Dans le rapport « Perspectives Économiques et Budgétaires 2025-2029 (mise à jour) », le CFP maintient la prévision d’un solde budgétaire équilibré (nul) cette année, mais prévoit un déficit de 0,6% du PIB, au lieu de 1%, comme estimé en avril.
Les deux projections sont inférieures à celles prévues par le Gouvernement, le ministre des Finances ayant déclaré que l’exécutif espère atteindre un excédent budgétaire de 0,3% du PIB cette année et de 0,1% en 2026.
Toutefois, le CFP continue de prévoir un retour aux déficits l’année prochaine en raison de l’impact budgétaire négatif de mesures permanentes d’augmentation des dépenses publiques et de réduction des recettes, appliquées en 2024 et 2025, visant à améliorer les revenus des familles, des jeunes, des retraités, des entreprises, et à valoriser les salaires de plusieurs groupes professionnels de la fonction publique.
De plus, l’utilisation des prêts du Plan de Relance et de Résilience (PRR) pèse également sur les comptes publics. Sans les effets du PRR, le déficit de 2026 serait de 0,1% du PIB, selon ces calculs.
Malgré la révision à la hausse du solde budgétaire pour 2026, pour 2028 et 2029, la trajectoire de cet indicateur est revue à la baisse.
« Pour chacune de ces années, la révision est déterminée par la réduction attendue des recettes publiques, induite principalement par les recettes fiscales, en particulier par l’IRC, compte tenu de la moindre exécution attendue pour 2025 mentionnée plus haut, et par la moindre recette de l’IRS, reflétant une révision à la hausse des estimations propres du CFP concernant l’impact des mises à jour automatiques des déductions spécifiques de l’IRS par la valeur de l’IAS et des tranches en fonction de l’évolution de l’inflation et de la productivité », explique l’entité.

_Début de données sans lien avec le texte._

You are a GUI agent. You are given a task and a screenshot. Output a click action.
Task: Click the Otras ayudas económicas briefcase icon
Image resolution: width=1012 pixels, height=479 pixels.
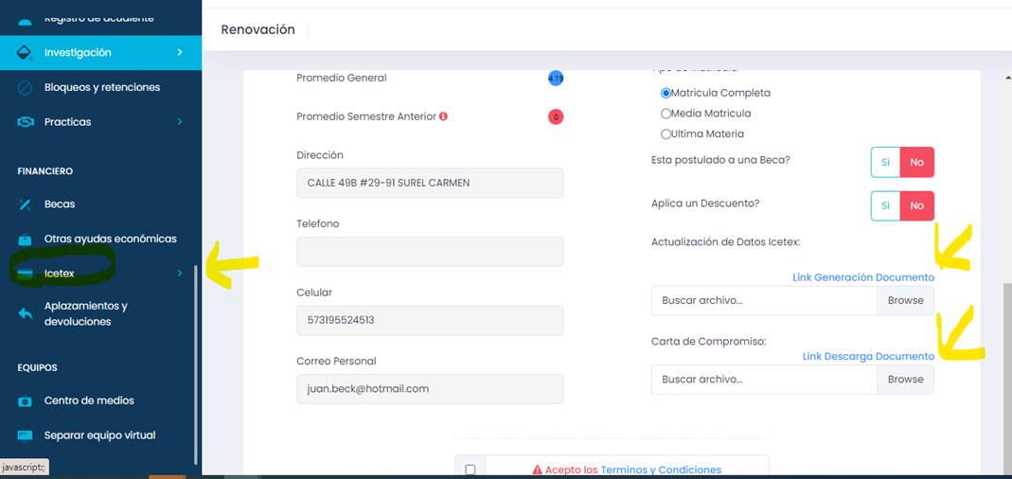point(26,240)

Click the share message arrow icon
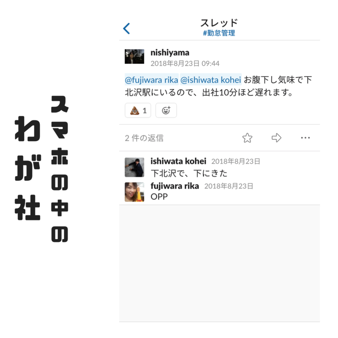pos(276,138)
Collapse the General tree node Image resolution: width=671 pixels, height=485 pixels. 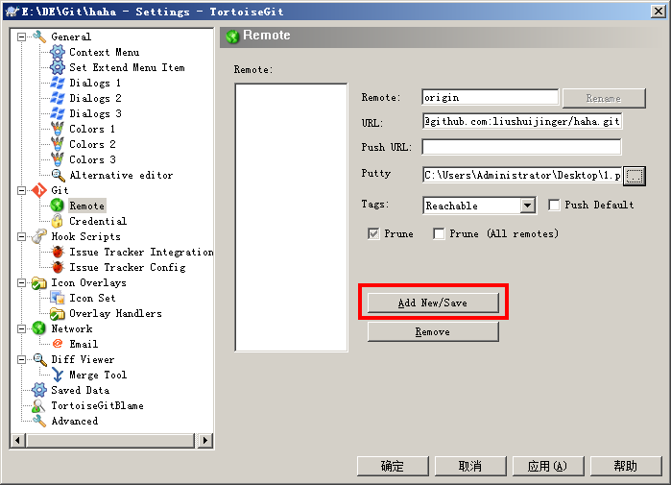[21, 36]
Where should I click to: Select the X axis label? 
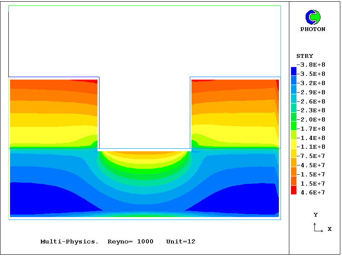click(x=329, y=229)
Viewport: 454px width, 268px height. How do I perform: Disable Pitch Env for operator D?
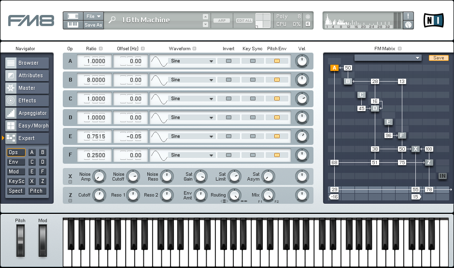click(277, 117)
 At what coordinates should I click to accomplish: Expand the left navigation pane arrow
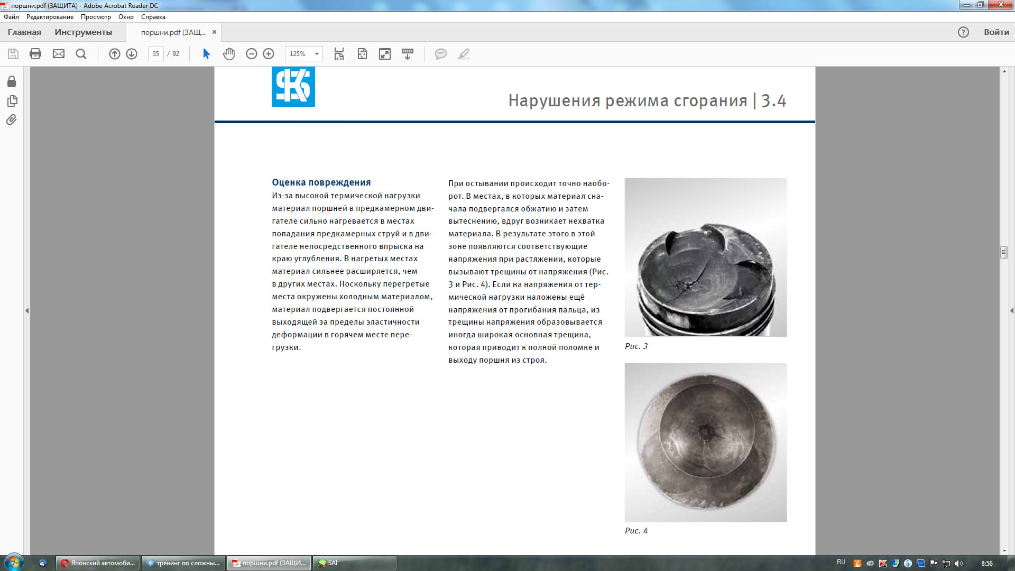click(x=27, y=311)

Le CFP projette un déficit de 0,6% du PIB en 2027, de 0,7% en 2028 et de 0,8% en 2029.
Cette projection est élaborée dans un scénario de politiques invariantes, elle ne prend donc pas en compte des mesures qui ne sont pas encore en vigueur ou annoncées avec peu de détails, comme la nouvelle reprogrammation du PRR et la vente de biens immobiliers de l’État.
« Ainsi, il n’est pas exclu qu’un léger excédent budgétaire puisse être observé », admet le CFP.
Quant à la dette publique, l’organisme projette une trajectoire décroissante qui devrait atteindre 85,6% du PIB en 2029. Le CFP table sur un ratio de la dette de 91,2% cette année et 89,4% l’année prochaine.